ModuleNotFoundError: ignored

### **First:** Lets observe how the environment is like and the pole falling over.
- Note: The environment resets every time the pole is just about to fall
- We will see the pole falling over 50 times

Running the cell below will open another window which displays the enviroment (cart and pole).

In [None]:
environment_name = "CartPole-v0"
env = gym.make(environment_name)
episodes = 50
for episode in range(1, episodes+1):
    state = env.reset()
    done = False
    score = 0

    while not done:
        env.render()
        action = env.action_space.sample()
        n_state, reward, done, info = env.step(action)
        score+=reward
    print('Episode:{} Score:{}'.format(episode, score))
env.close()

### **Second:** Now we let our agent learn how to balance the pole in the enviroment

**Our Goal:** To make the pole not wobble and tip over as seen from above.

What we are now going to do essentially, is build an agent and let the agent play in the enviroment for a set number of times (episodes). The agent is built in such as way that it learns from experience whenever the pole falls over. The next episode we expect our agent to perform better as every episode it gathers data it self and learns how to balance the pole.

Running the cell below will take some time as the agent begins the learn.

In [None]:
env = gym.make(environment_name)
env = DummyVecEnv([lambda: env])
model = PPO('MlpPolicy', env, verbose = 1)
model.learn(total_timesteps=2000)

### **Thirdly:** We observe our trained agent as it balances the pole


In [None]:
evaluate_policy(model, env, n_eval_episodes=15, render=True)
env.close()

From observation we see that it is attempting to balance the pole but it not doing a great job. The pole still falls over eventually.
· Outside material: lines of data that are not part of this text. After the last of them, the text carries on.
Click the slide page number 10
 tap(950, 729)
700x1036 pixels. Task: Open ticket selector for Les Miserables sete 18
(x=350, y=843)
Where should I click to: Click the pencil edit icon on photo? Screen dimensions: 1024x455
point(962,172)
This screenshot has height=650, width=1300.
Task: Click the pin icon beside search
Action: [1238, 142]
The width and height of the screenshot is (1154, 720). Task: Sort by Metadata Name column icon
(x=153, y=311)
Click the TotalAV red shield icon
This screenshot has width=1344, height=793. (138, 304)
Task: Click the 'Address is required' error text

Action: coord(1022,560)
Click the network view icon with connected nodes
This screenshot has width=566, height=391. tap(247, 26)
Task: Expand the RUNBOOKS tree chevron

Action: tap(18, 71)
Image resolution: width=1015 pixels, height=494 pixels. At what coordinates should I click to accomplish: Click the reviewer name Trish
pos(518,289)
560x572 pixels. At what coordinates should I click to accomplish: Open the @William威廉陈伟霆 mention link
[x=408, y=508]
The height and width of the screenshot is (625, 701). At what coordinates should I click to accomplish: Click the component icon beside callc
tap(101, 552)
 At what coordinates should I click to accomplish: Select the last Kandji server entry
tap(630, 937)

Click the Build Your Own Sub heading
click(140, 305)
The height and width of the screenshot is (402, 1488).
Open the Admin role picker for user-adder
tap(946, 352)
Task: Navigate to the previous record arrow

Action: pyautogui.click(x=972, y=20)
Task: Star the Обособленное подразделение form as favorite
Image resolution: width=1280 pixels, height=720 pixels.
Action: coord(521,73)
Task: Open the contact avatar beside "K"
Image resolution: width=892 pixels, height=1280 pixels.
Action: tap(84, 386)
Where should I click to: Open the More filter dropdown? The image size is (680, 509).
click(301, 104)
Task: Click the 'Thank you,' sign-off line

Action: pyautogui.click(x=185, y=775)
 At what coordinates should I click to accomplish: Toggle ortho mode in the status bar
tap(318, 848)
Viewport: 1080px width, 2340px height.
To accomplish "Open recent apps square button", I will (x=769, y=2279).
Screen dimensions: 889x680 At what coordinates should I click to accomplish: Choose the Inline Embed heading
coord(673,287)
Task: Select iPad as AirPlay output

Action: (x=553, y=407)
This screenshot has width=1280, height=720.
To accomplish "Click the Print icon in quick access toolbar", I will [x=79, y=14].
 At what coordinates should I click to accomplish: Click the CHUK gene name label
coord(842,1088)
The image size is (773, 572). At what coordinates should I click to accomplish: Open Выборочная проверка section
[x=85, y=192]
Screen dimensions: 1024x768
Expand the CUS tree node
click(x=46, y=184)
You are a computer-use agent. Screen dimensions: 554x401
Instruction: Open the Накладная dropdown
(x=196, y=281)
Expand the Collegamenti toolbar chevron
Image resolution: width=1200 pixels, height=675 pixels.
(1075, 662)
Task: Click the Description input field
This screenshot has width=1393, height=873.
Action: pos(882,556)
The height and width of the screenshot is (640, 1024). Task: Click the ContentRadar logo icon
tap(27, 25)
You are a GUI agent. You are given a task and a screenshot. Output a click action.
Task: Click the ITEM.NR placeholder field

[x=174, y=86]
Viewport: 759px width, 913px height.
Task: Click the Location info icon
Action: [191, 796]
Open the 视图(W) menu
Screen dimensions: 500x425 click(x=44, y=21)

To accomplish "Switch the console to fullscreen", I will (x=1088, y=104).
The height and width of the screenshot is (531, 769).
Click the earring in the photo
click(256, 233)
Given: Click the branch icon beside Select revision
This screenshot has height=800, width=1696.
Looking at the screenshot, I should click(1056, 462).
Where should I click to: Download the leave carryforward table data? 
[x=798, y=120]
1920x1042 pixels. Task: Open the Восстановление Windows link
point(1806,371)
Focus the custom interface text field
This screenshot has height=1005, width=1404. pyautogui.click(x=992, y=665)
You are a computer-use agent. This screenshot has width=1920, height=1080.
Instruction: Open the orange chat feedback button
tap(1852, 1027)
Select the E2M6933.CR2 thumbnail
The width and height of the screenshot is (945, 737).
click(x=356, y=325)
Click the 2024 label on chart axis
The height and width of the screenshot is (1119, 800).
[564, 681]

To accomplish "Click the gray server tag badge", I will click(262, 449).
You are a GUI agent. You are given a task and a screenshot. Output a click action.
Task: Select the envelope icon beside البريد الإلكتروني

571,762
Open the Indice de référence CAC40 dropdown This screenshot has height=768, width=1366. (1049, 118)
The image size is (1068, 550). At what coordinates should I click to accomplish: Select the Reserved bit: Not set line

### **Finally:** We let our agent learn for a longer period of time and oberserve it perform
- You will notice the cart is able to balance the pole a lot better now when it was allowed to learn for more time
- The environment goes to the next episode not because the pole falls over but it simply runs of time for that episiode
- It is also a lot smoother

In [None]:
env = gym.make(environment_name)
env = DummyVecEnv([lambda: env])
model = PPO('MlpPolicy', env, verbose = 1)
model.learn(total_timesteps=20000)
evaluate_policy(model, env, n_eval_episodes=15, render=True)
env.close()